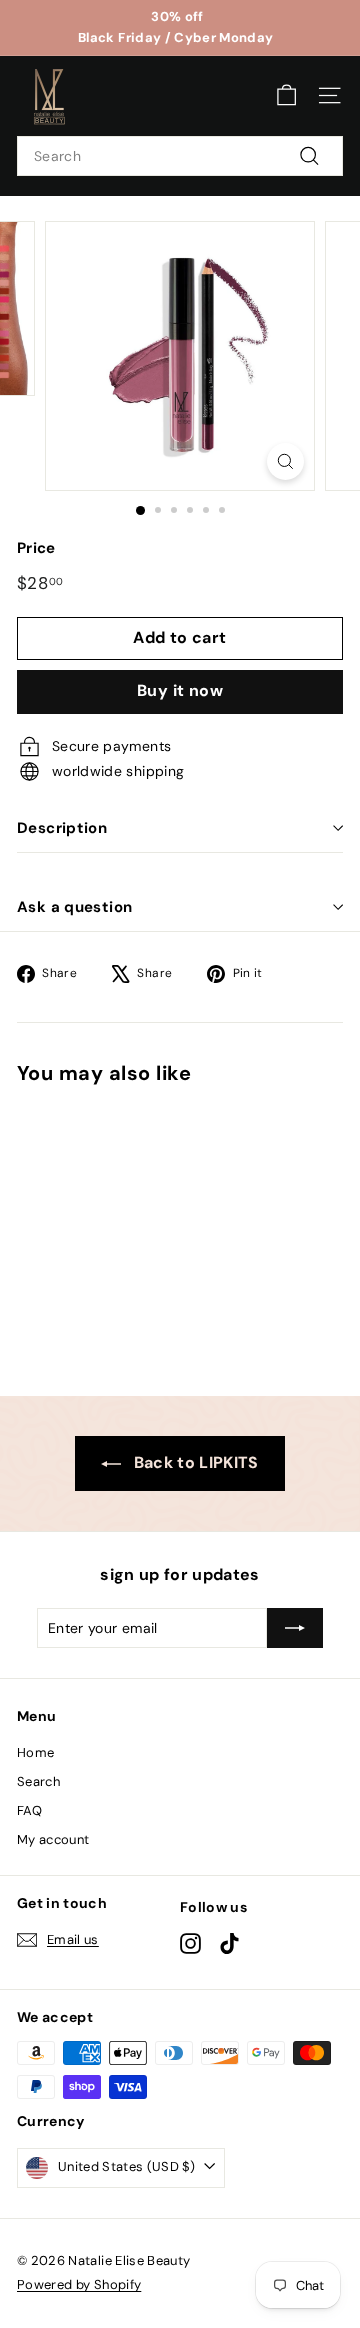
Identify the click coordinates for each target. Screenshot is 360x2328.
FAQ (29, 1810)
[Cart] (286, 95)
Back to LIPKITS (194, 1462)
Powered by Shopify (79, 2284)
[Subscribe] (295, 1628)
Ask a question (74, 907)
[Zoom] (285, 461)
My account (53, 1839)
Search (38, 1781)
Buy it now (180, 690)
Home (35, 1752)
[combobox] (180, 156)
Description (62, 828)
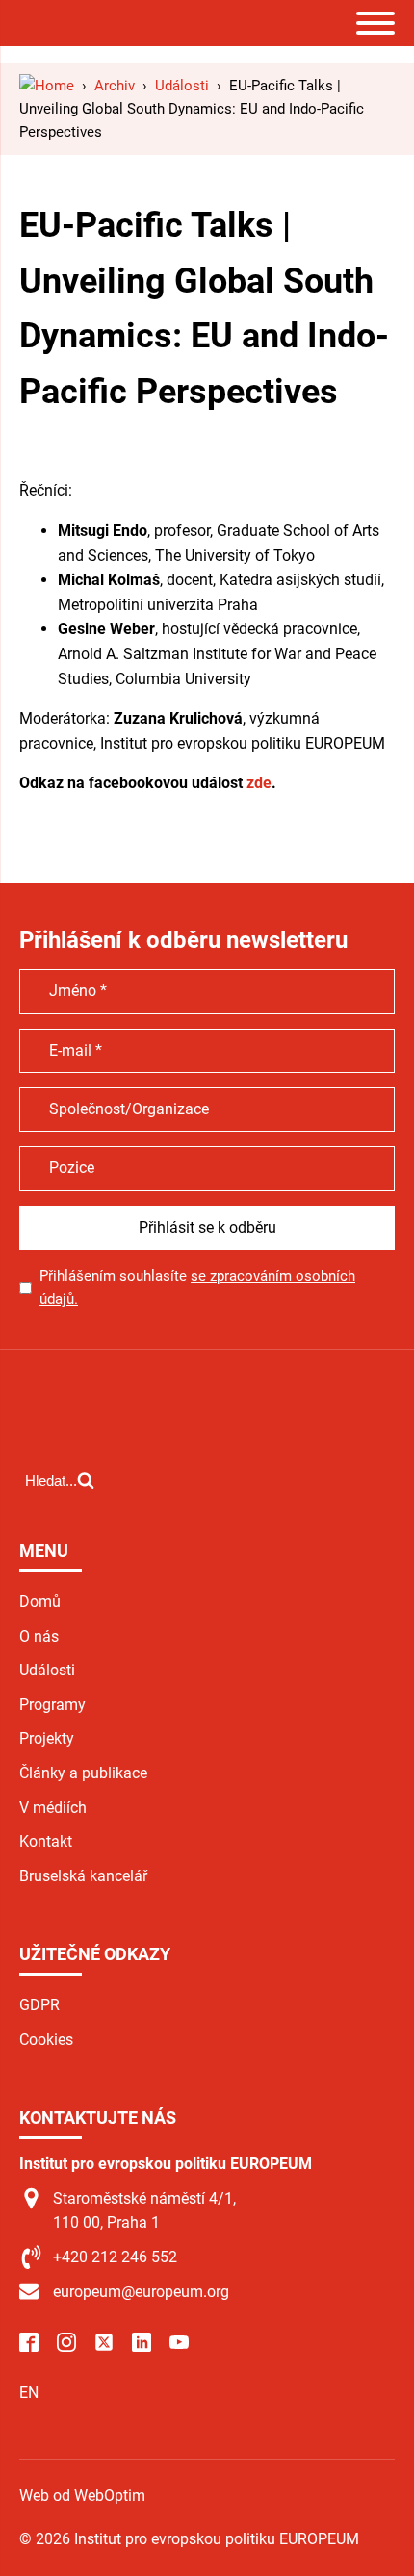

#### Work instruction
Everything above except the pictures needs to be reproduced exactly.

#### Task solution
Identify the click coordinates for each target. Screenshot is 360x2328.
FAQ (29, 1810)
[Cart] (286, 95)
Back to LIPKITS (194, 1462)
Powered by Shopify (79, 2284)
[Subscribe] (295, 1628)
Ask a question (74, 907)
[Zoom] (285, 461)
My account (53, 1839)
Search (38, 1781)
Buy it now (180, 690)
Home (35, 1752)
[combobox] (180, 156)
Description (62, 828)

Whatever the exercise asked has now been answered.